● Work order
The reply should hold every line of the data below, unchanged, and none of the pictures.

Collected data
····················

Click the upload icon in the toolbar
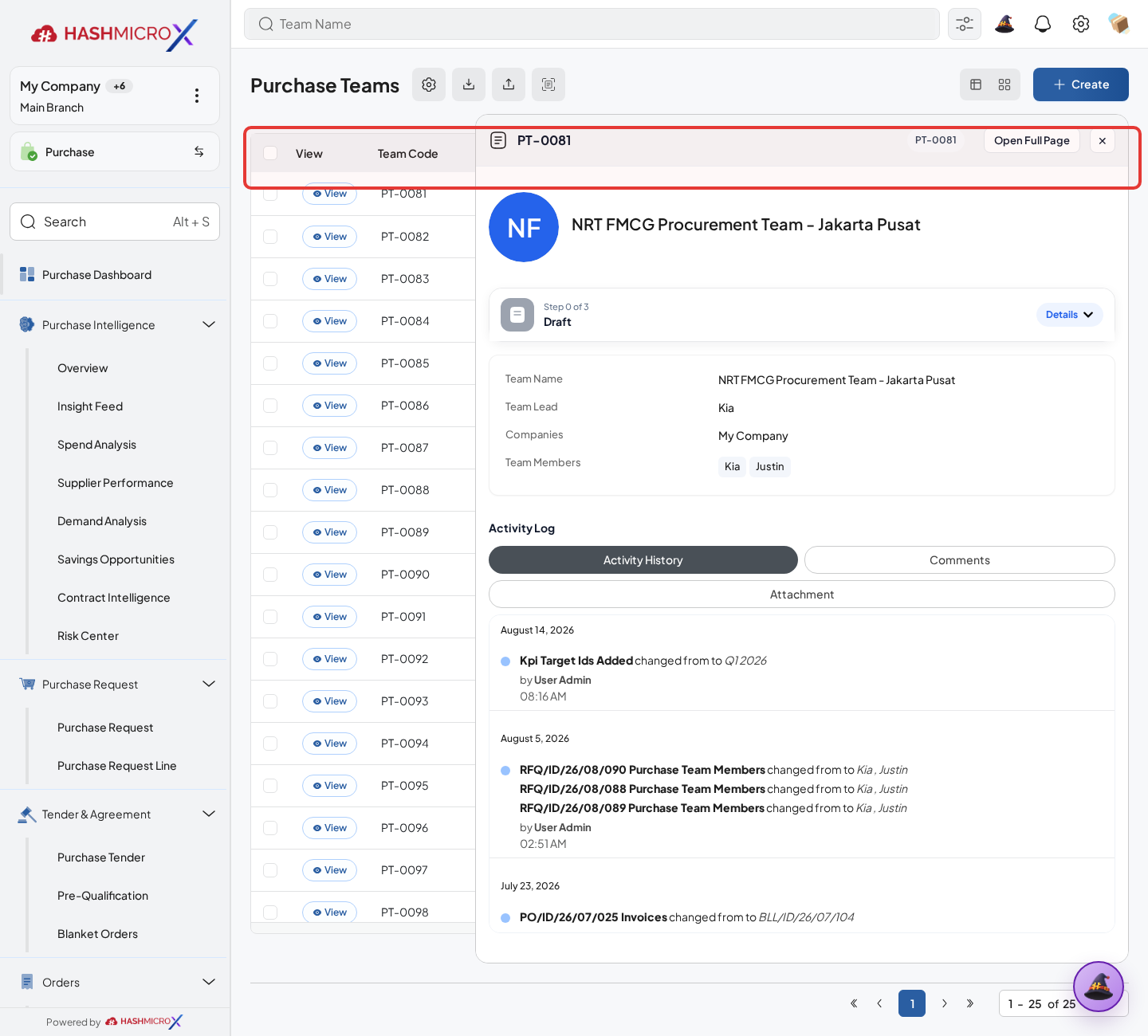The height and width of the screenshot is (1036, 1148). pyautogui.click(x=509, y=84)
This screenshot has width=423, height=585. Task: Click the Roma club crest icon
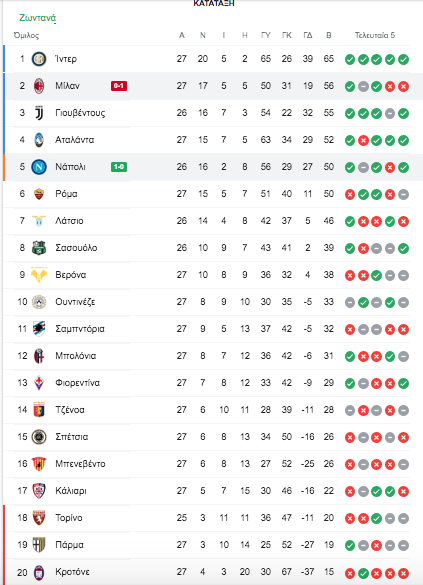[39, 194]
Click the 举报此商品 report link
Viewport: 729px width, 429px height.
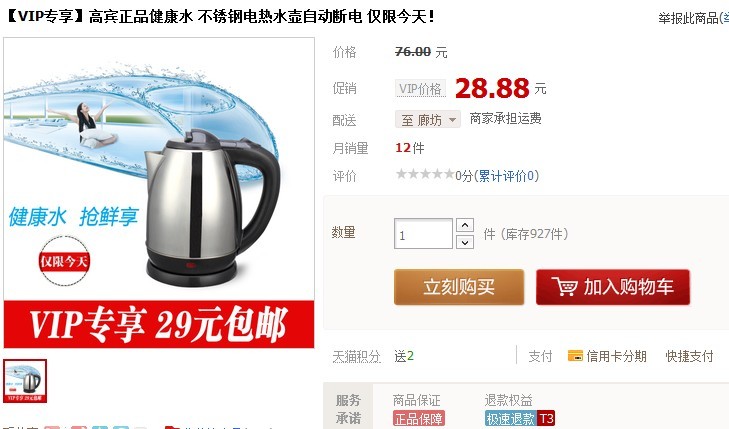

····················

● Output for this task
Click the upload icon in the toolbar
The height and width of the screenshot is (1036, 1148). pyautogui.click(x=509, y=84)
This screenshot has width=423, height=585. Task: Click the Roma club crest icon
[39, 194]
Click the 举报此商品 report link
Viewport: 729px width, 429px height.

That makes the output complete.